On 'Crawl Space,' her debut album four years in the making, the peripatetic singer sizes up fear, self-doubt, and ambition.

I was in Chinatown, in New York, waiting for Valerie Teicher, the artist who goes by Tei Shi. Killing time in a store whose presence in the area seems incongruous among the bodegas, dumpling spots, and hole-in-the-wall Asian groceries, I perused the dark space sparsely stocked with hackneyed hipster oddities—skull jewelry, vintage medical posters, bone handle knives for $300, python bags that'll set you back $2k. I texted Val my whereabouts and she wrote back immediately: "Oh God come out cause I'm trying to avoid seeing the guy who works in there." But the aforementioned guy was already outside, smoking a cig and kicking the sidewalk with his busted Converse. "Will you let me know when he's gone?" she typed. I took my lookout duties seriously, exiting the establishment to lean nonchalantly against a lamppost. "Does he want to date you?" I asked. "I'll tell you the story…" she replied.


Eventually he kicked his cigarette butt into the gutter and sloped inside. Coast clear, Val slipped out her apartment door, and we hustled in the opposite direction, toward another dark cubbyhole down the street: her local massage joint. If we were going to pick apart her debut album, Crawl Space, we'd might as well have our feet and legs kneaded (with Vaseline, weirdly) while we did it. Shoes off and jeans rolled up we settled into faux-leather seats—the kind that emit a fart-like parp every time you shift your weight. As for the situation with the next-door dude, well, they went on one date, it was lackluster, and she's been avoiding him ever since, which is tough given his day-to-day close proximity. But that's also just dating in New York City: 8.5 million people in a metropolitan petri dish, and somehow you always wind up crossing paths with the same dudes.
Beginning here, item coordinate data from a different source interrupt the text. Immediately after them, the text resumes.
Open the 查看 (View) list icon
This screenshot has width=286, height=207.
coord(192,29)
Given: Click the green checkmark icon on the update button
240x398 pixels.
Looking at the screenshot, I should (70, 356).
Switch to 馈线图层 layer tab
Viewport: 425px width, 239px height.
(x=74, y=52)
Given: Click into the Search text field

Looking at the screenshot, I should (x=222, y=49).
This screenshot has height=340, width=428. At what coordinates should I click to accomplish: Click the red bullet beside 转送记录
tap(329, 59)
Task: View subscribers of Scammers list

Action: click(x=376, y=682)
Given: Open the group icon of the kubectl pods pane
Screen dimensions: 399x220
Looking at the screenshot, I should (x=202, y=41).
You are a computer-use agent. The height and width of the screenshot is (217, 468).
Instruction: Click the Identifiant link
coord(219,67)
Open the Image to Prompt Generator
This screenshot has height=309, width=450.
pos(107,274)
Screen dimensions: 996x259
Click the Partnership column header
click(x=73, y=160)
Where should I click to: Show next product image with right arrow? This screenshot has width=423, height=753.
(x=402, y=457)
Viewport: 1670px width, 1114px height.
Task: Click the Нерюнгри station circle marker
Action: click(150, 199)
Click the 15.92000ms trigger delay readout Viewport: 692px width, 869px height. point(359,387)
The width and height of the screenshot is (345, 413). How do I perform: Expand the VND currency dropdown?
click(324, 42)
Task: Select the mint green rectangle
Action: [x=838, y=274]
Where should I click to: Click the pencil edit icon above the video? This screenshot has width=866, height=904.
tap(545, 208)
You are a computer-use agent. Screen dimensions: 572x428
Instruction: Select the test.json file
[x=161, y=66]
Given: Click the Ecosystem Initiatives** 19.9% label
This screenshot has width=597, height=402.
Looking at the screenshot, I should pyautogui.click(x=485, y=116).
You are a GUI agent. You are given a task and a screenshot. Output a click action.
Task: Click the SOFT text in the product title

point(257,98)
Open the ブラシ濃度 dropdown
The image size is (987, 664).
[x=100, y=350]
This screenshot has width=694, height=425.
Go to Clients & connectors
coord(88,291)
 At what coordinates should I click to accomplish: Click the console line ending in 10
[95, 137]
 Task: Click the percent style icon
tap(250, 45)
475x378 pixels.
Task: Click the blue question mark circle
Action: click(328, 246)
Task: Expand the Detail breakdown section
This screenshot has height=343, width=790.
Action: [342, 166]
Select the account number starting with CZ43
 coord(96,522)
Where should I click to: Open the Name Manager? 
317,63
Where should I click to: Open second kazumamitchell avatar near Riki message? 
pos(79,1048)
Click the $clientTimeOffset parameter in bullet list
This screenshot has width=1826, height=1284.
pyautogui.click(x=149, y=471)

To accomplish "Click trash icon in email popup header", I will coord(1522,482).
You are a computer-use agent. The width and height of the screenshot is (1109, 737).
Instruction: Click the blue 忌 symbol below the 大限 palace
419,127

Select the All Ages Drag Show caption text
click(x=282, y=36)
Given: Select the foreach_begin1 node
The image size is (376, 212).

Val moved to New York from Boston four years ago, a shift that coincided with her public emergence as Tei Shi and her Saudade EP, which premiered on Noisey in the fall of 2013. At the time, those songs knocked me sideways. A slim, poised collection, the then 23-year-old's looped and layered vocals were delicate as a silk chemise, but they also bore a menacing undertone, with the low-end synths and triggered beats preventing her ethereal, bedroom-recorded intimacy from coming off slight. I met Val for the first time the following year, tracking her ascendance through 2015's Verde EP,  whose flagship tune "Bassically" is a pop song with coy beginnings that blossoms into a banshee cry of a chorus. It's clocked upwards of 10 million plays since. Verde was a significant leap—Tei Shi in high def—and it secured select dates with Grimes and Christine and the Queens in the spring of 2016 (talk about keeping 24 karat company), as well as a slot at Coachella. Still, fans were left patiently waiting for more. The oft-broached query—where is your debut album?—was punctuated by an increasingly looming question mark. In this era of impatience, where touted new artists can appear and disappear in a span of two or three years, the arrival of Val's full length has felt somewhat protracted. So what's been going on? "The past few years have been crazy," Val told me. "They've felt like a lifetime."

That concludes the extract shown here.